USA – Weybridge - In a place like Vermont, history is all around us — even hidden in the ground. Archaeologists are currently digging into the pre-Columbian history at a site along the banks of the Otter Creek behind the Huntington Falls hydroelectric facility in Weybridge. “It’s a Native American encampment, probably dating back to the Middle Woodland period, about 1,600 years ago,” explained David Beale, a staff archaeologist of the Northeast Archaeology Research Center (NEARC) in Farmington, Maine.

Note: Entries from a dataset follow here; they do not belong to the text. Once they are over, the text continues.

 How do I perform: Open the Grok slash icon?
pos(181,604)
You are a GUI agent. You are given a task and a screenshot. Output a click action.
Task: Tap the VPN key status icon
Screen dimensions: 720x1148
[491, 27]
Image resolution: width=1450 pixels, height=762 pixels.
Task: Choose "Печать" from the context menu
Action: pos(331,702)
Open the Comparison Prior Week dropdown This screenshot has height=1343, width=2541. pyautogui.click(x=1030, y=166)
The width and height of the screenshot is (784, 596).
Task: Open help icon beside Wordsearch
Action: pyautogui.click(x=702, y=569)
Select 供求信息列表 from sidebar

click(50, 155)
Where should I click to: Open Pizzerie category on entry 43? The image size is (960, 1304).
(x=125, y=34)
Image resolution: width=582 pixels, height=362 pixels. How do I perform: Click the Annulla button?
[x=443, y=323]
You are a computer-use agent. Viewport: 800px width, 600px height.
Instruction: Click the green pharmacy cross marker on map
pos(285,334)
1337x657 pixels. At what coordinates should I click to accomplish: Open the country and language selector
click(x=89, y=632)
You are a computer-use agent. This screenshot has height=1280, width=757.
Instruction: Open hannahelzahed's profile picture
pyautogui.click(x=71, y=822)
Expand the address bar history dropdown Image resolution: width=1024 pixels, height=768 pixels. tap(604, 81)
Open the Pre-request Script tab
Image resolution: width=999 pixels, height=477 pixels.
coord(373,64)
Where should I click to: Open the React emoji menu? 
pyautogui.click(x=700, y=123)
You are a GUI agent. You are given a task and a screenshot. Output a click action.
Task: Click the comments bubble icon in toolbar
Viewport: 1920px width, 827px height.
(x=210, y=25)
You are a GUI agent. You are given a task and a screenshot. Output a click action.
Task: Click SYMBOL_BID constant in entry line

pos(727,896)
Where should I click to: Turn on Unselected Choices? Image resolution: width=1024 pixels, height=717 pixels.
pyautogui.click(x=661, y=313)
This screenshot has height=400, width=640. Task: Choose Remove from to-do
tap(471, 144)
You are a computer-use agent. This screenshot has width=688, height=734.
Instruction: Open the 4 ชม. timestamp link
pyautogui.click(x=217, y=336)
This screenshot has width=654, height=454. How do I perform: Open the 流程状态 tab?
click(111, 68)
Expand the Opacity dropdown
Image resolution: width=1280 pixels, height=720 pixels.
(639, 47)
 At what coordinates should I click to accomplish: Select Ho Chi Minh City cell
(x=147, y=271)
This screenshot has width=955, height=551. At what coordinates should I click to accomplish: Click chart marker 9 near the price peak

CHINESheqi -  Archaeologists recently completed a four-month project to excavate secret tunnels built nearly 800 years ago in central China's Henan Province. Seven narrow passages beneath the ruins of an ancient town in Sheqi County were discovered in March, and archaeologists believe they served as escape routes for unarmed residents to use in times of unrest, Zhao Hong, a researcher with the Cultural Relics Institute of Henan told Xinhua on Tuesday. Zhao, also the head archaeologist of the excavation team, said that based on the pots found at the entrances to the tunnels and the way in which the underground channels were connected, archaeologists have deduced that people at that time relied on those channels to hide from battles raging above ground. Moreover, based on some other unearthed articles, including pottery, porcelain, stone, iron, bronze and bone wares, archaeologists calculated that the tunnels were built 800 years ago (in the late Jin Dynasty and the early Yuan Dynasty), when wars between different ethnicities left China in states of chaos. "The deepest one is 6 meters below ground. People had to descend from their homes to go down through a shaft chiseled with footholds. Thus, neither the shafts nor the temporary shelters were comfortable, as refugees had to bend low or even creep to pass some sections," Zhao said. "They could survive on food and water stored in the pots or flee via passages leading to exits far from the residences above ground," he added. "From more than 300 bags of porcelain pieces from the tunnels, about 100 objects can be restored, which will be significant for research into the local history, economy and culture," Zhao said.